A needy growl fought to burst free when I realized what’d drawn me from sleep. I tempered it, gritted my teeth in restraint.
Problem?
I was lying flat on my back, and her sweet, delicate body was tucked to my side, the girl too fucking close for comfort. She had one leg hooked around my waist and a fist tightly wound in my shirt.
Heat burned hot, and the satiny underwear she wore did nothing to conceal the fact her pussy was pretty much grinding against my hip.
Yeah.
Perfect. Problem.
I groaned, hating myself a little bit. Leave it to me for my thoughts to go straight to the depraved and corrupt.
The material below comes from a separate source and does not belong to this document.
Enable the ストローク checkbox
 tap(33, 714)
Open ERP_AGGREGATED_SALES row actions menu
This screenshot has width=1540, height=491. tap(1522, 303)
But the truth of the matter was my cock was harder than fucking stone.
I had the intense urge to bang my head against the wall.
Instead, I banged it against my pillow.
Shit. Shit. Shit.
Fuck.
When that didn’t work, I crushed the heel of my palm into my eye. Hoping the pressure might quell the overpowering lust. The all-consuming need to bury myself in all that sweet and soft.
To get lost in the warmth tucked into my side.
A tiny, breathy moan.
This from that pouty mouth.
And I was sure I just might die.
No chance could I just lay there like some kind of saint.
Because I was nothing more than a man.
Begging for some kind of mercy that I didn’t disturb her, I unwound her gorgeous body from mine and slipped out from under the covers, sucked in a cleansing breath I hoped would rein it in, and tiptoed into the bathroom where I quietly latched the door shut behind me.
Needing space.
Distance.
Or maybe a fucking brick wall with padlocks and chains.
I scrubbed both hands down my face, before I pushed some of the tension out with a heavy sigh.
What the hell was I supposed to do?
God, this girl had me in knots.
Wanted her so bad. But I knew better than to push her. Knew she deserved time and respect.
My gaze traveled right.
Shower.
Yes.
Shower.
Hidden away in this tiny room with her on the other side, a cold one might be the only solution.
I turned the faucet on high, all too quick to strip out of my clothes. I stepped right into the driving cold.
“Shit,” I hissed, bracing myself against the spray of icy shards pelting from the shower head.
I sucked in a breath, released it between clenched teeth, and forced myself fully under it.
Head dropped and chest heaving as rivers of ice-cold water slicked down my shoulders and back.
But it did nothing to lessen the need. Gave me no sanity or pacification.
Because all I could think about was the girl on the other side of the door.
My girl.
In my bed.
Wearing just her panties and my shirt.
An angel I wanted to dirty.
I always had.
Love was messy like that.
All of my restraint scattered. I gripped my cock. Squeezed the base. My mouth dropped open at the pressure of my hand against my rigid length.
I was a fool to think it might be enough.
Shit.
God, I was a bastard, but there was nothing I could do before I was giving in, leaning forward and bracketing my forearm above my head to hold my weight.